══ Exercise materials ══

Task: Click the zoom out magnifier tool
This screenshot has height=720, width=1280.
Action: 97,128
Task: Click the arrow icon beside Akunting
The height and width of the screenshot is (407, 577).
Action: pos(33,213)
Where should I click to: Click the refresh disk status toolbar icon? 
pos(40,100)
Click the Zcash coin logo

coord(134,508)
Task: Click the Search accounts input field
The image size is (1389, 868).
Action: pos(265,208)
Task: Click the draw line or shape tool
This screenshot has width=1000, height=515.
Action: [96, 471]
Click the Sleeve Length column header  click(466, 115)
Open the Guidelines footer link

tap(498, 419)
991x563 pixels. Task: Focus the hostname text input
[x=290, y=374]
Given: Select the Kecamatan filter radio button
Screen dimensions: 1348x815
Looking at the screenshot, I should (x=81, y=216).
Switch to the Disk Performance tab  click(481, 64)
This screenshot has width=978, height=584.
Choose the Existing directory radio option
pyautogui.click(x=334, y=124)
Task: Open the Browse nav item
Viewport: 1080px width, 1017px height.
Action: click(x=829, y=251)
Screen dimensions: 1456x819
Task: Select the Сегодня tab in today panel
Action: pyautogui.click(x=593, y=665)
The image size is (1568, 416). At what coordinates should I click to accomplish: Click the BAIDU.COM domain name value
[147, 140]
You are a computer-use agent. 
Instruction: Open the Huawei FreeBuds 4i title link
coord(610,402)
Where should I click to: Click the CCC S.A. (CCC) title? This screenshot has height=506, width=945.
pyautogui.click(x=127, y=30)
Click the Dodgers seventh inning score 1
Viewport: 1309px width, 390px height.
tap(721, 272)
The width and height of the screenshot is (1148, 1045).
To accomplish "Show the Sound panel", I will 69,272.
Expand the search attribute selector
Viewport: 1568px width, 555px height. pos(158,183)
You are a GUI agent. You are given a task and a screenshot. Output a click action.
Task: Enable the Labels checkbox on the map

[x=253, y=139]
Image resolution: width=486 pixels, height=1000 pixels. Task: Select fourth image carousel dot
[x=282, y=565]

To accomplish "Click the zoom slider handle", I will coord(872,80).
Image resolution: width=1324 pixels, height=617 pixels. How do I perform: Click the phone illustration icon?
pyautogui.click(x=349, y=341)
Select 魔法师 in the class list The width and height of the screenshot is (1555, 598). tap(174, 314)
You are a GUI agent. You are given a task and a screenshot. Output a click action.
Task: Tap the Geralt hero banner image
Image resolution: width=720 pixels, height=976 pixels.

═══

◆ Task brief ◆
What you return must match the listing exactly, with nothing missing.

◆ Result ◆
Task: Click the zoom out magnifier tool
This screenshot has height=720, width=1280.
Action: 97,128
Task: Click the arrow icon beside Akunting
The height and width of the screenshot is (407, 577).
Action: pos(33,213)
Where should I click to: Click the refresh disk status toolbar icon? 
pos(40,100)
Click the Zcash coin logo

coord(134,508)
Task: Click the Search accounts input field
The image size is (1389, 868).
Action: pos(265,208)
Task: Click the draw line or shape tool
This screenshot has width=1000, height=515.
Action: [96, 471]
Click the Sleeve Length column header  click(466, 115)
Open the Guidelines footer link

tap(498, 419)
991x563 pixels. Task: Focus the hostname text input
[x=290, y=374]
Given: Select the Kecamatan filter radio button
Screen dimensions: 1348x815
Looking at the screenshot, I should (x=81, y=216).
Switch to the Disk Performance tab  click(481, 64)
This screenshot has width=978, height=584.
Choose the Existing directory radio option
pyautogui.click(x=334, y=124)
Task: Open the Browse nav item
Viewport: 1080px width, 1017px height.
Action: click(x=829, y=251)
Screen dimensions: 1456x819
Task: Select the Сегодня tab in today panel
Action: pyautogui.click(x=593, y=665)
The image size is (1568, 416). At what coordinates should I click to accomplish: Click the BAIDU.COM domain name value
[147, 140]
You are a computer-use agent. 
Instruction: Open the Huawei FreeBuds 4i title link
coord(610,402)
Where should I click to: Click the CCC S.A. (CCC) title? This screenshot has height=506, width=945.
pyautogui.click(x=127, y=30)
Click the Dodgers seventh inning score 1
Viewport: 1309px width, 390px height.
tap(721, 272)
The width and height of the screenshot is (1148, 1045).
To accomplish "Show the Sound panel", I will 69,272.
Expand the search attribute selector
Viewport: 1568px width, 555px height. pos(158,183)
You are a GUI agent. You are given a task and a screenshot. Output a click action.
Task: Enable the Labels checkbox on the map

[x=253, y=139]
Image resolution: width=486 pixels, height=1000 pixels. Task: Select fourth image carousel dot
[x=282, y=565]

To accomplish "Click the zoom slider handle", I will coord(872,80).
Image resolution: width=1324 pixels, height=617 pixels. How do I perform: Click the phone illustration icon?
pyautogui.click(x=349, y=341)
Select 魔法师 in the class list The width and height of the screenshot is (1555, 598). tap(174, 314)
You are a GUI agent. You are given a task and a screenshot. Output a click action.
Task: Tap the Geralt hero banner image
Image resolution: width=720 pixels, height=976 pixels.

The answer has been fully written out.